**Provided material:**
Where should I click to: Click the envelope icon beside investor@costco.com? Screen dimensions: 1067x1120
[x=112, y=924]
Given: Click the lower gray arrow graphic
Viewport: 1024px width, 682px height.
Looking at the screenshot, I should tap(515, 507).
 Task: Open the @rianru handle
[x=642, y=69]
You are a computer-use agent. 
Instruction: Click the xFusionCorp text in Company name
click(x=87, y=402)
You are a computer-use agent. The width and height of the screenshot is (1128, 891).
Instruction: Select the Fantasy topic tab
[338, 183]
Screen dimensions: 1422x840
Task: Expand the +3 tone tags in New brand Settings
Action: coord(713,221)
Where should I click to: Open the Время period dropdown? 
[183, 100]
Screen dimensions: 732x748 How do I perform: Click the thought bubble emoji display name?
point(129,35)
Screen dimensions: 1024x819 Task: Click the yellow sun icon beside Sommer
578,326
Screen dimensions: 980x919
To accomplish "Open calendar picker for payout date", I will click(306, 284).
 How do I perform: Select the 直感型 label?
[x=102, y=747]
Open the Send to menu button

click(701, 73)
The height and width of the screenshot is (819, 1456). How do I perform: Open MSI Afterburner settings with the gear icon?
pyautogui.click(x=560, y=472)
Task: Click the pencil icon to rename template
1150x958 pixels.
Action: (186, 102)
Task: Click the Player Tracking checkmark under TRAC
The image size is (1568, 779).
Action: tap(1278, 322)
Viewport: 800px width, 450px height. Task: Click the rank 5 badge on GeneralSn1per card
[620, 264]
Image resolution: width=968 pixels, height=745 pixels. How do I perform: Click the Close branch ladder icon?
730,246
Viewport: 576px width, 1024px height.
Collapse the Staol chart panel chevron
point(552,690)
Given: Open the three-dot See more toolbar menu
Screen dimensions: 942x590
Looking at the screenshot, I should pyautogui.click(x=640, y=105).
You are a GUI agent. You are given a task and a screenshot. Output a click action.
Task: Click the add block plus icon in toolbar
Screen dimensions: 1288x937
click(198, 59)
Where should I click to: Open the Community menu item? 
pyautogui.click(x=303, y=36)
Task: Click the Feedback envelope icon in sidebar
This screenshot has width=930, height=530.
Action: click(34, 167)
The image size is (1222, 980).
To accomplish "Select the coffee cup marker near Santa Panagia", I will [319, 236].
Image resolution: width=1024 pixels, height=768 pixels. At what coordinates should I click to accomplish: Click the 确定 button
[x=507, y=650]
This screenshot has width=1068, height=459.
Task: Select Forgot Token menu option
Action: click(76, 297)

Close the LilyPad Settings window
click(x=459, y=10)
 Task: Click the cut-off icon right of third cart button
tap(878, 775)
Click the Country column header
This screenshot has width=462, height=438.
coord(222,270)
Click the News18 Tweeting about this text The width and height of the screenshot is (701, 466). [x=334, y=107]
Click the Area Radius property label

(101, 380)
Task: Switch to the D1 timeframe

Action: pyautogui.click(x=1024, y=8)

**Aim of the exercise:** Your answer should be all lines from the data that contain "agent".

**Exercise answer:**
You are a computer-use agent. 
You are a computer-use agent. The width and height of the screenshot is (1128, 891).
You are a GUI agent. You are given a task and a screenshot. Output a click action.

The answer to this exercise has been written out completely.